"Best" alias analysis algorithm

Hello,
I'm playing with alias analysis, using the following program:

    %i = external global int ; <int*> [#uses=2]
    
    implementation ; Functions:
    
    int %_Z3bari(int %p) {
    entry:
      %tmp.0 = load int* %i ; <int> [#uses=1]
      %tmp.1 = setgt int %tmp.0, 10 ; <bool> [#uses=1]
      br bool %tmp.1, label %then, label %UnifiedReturnBlock
    
    then: ; preds = %entry
      %tmp.3 = add int %p, 2 ; <int> [#uses=1]
      ret int %tmp.3
    
    UnifiedReturnBlock: ; preds = %entry
      ret int 0
    }
    
    int %_Z3fooi(int %p) {
    entry:
      %tmp.0 = load int* %i ; <int> [#uses=1]
      %tmp.1 = setgt int %tmp.0, 15 ; <bool> [#uses=1]
      br bool %tmp.1, label %UnifiedReturnBlock, label %else
    
    else: ; preds = %entry
      %tmp.3 = call int %_Z3bari( int %p ) ; <int> [#uses=1]
      ret int %tmp.3
    
    UnifiedReturnBlock: ; preds = %entry
      ret int %p
    }
    
For each instruction, I call AliasAnalysis::getModRefInfo with the 'i' global
variable.

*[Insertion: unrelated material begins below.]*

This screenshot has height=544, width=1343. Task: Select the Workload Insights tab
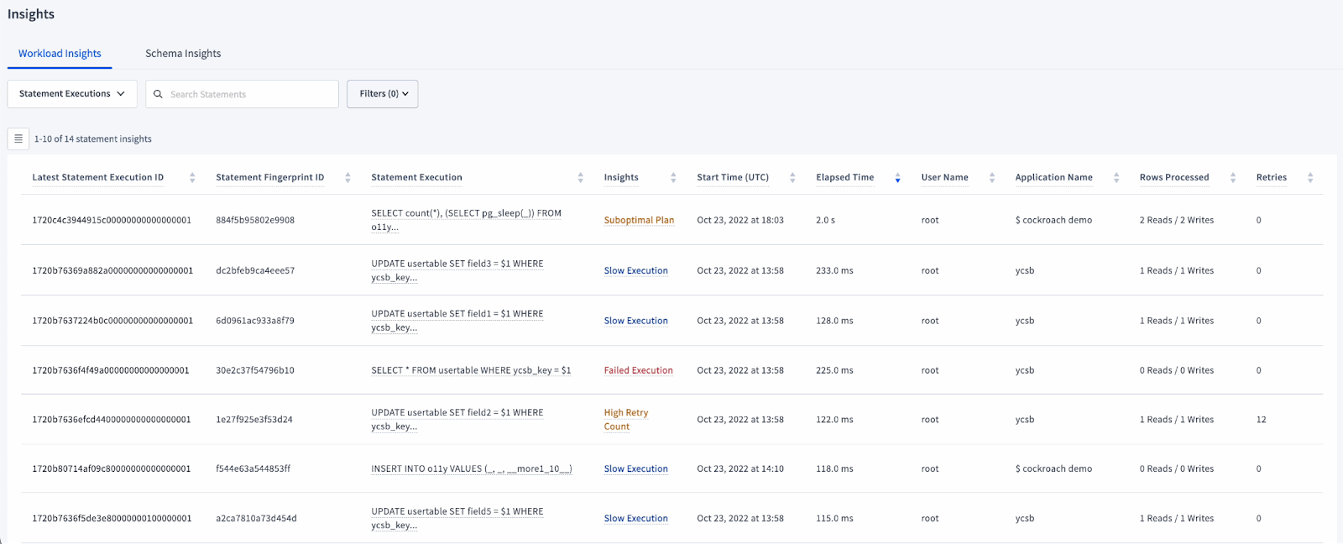point(60,54)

I tried different alias analyses -- the default one, --aa-eval,
--anders-aa, -steens-aa and -globalsmodref-aa.

The 'i' variable is never modified in the program, however, all analyses
except for -globalsmodref-aa report that the

      %tmp.3 = call int %_Z3bari( int %p ) ; <int> [#uses=1]

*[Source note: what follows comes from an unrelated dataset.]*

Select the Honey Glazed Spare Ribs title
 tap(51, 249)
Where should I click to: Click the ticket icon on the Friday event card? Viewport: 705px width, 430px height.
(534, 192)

instruction can modify 'i'. I'm somewhat surprised, because it looks like
-globalsmodref-aa is the simplest algorithm. So, why the order algorithms
report possible modification?

In fact, if I add

   %j = external global int ;

which is not used *anywhere*, most algorithms report that %j is modified by
the call. Am I missing something, or -globalsmodref-aa is the only alias
analysis that properly handles globals?

- Volodya

Things are actually worse. If I declare two global variables, and modify the
called function so that it changes just one variable, then alias analysis
(with --globalsmodref-aa) reports that the call instruction can write to both
global variables.

The C++ program is at
http://zigzag.lvk.cs.msu.su/~ghost/localize/a.cpp

The LLVM bytecode is at
http://zigzag.lvk.cs.msu.su/~ghost/localize/a.ll

And the output from my code is
http://zigzag.lvk.cs.msu.su/~ghost/localize/output.txt

The code itself is in
http://zigzag.lvk.cs.msu.su/~ghost/localize/code/

The GlobalsModRef::getModRefInfo has this logic:

    // If we are asking for mod/ref info of a direct call with a pointer to a
    // global we are tracking, return information if we have it.
    if (GlobalValue *GV = const_cast<GlobalValue*>(getUnderlyingObject(P)))
       if (GV->hasInternalLinkage())

So, no information is produced for external variables, the function calls
Aliasanalysis::getModRefInfo, which sees that called function may write to
memory, and returns true for all global variables.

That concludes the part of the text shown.